3
\$\begingroup\$

I have a dataframe that has 3 columns, Latitude, Longitude and Median_Income. I need to get the average median income for all points within x km of the original point into a 4th column. I need to do this for each observation.

I have tried making 3 functions which I use apply to attempt to do this quickly. However, the dataframes take forever to process (hours). I haven't seen an error yet, so it appears to be working okay.

The Haversine formula, I found on here. I am using it to calculate the distance between 2 points using lat/lon.

from math import radians, cos, sin, asin, sqrt
def haversine(lon1, lat1, lon2, lat2):
 #Calculate the great circle distance between two points 
 #on the earth (specified in decimal degrees)
 # convert decimal degrees to radians 
 lon1, lat1, lon2, lat2 = map(radians, [lon1, lat1, lon2, lat2])
 # haversine formula 
 dlon = lon2 - lon1 
 dlat = lat2 - lat1 
 a = sin(dlat/2)**2 + cos(lat1) * cos(lat2) * sin(dlon/2)**2
 c = 2 * asin(sqrt(a)) 
 r = 6371 # Radius of earth in kilometers. Use 3956 for miles
 return c * r

My hav_checker function will check the distance of the current row against all other rows returning a dataframe with the haversine distance in a column.

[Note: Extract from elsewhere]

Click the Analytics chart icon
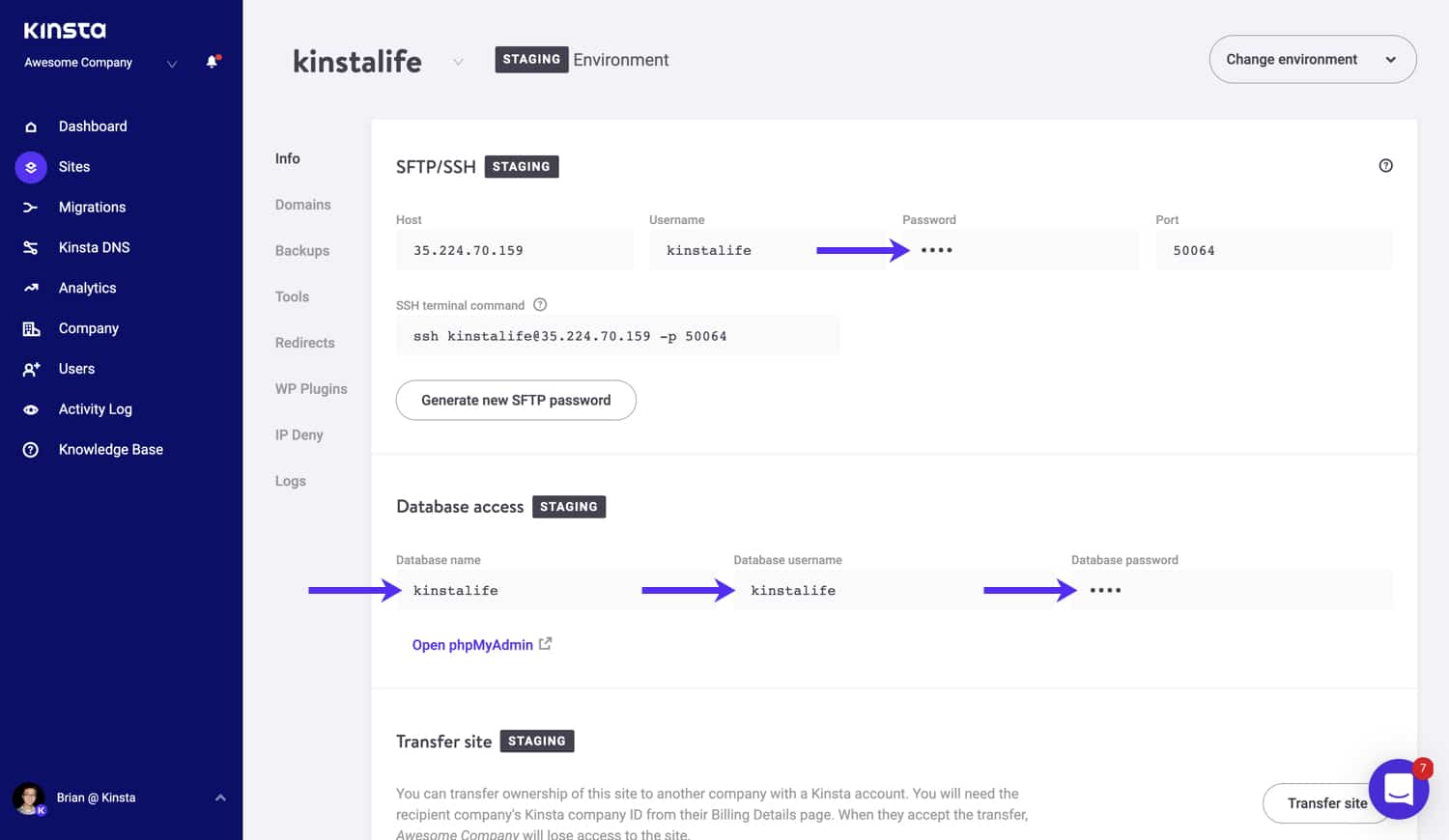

def hav_checker(row, lon, lat):
 hav = haversine(row['longitude'], row['latitude'], lon, lat)
 return hav

My value grabber fucntion uses the frame returned by hav_checker to return the mean value from my target column (median_income).

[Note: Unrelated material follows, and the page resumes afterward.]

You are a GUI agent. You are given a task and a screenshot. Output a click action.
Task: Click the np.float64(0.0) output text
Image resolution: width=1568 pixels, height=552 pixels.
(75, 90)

For reference, I am using the California housing dataset to build this out.

def value_grabber(row, frame, threshold, target_col):
 frame = frame.copy()
 frame['hav'] = frame.apply(hav_checker, lon = row['longitude'], lat = row['latitude'], axis=1)
 mean_tar = frame.loc[frame.loc[:,'hav'] <= threshold, target_col].mean()
 return mean_tar

I am trying to return these 3 columns to my original dataframe for a feature engineering project within a larger class project.

df['MedianIncomeWithin3KM'] = df.apply(value_grabber, frame=df, threshold=3, target_col='median_income', axis=1)
df['MedianIncomeWithin1KM'] = df.apply(value_grabber, frame=df, threshold=1, target_col='median_income', axis=1)
df['MedianIncomeWithinHalfKM'] = df.apply(value_grabber, frame=df, threshold=.5, target_col='median_income', axis=1)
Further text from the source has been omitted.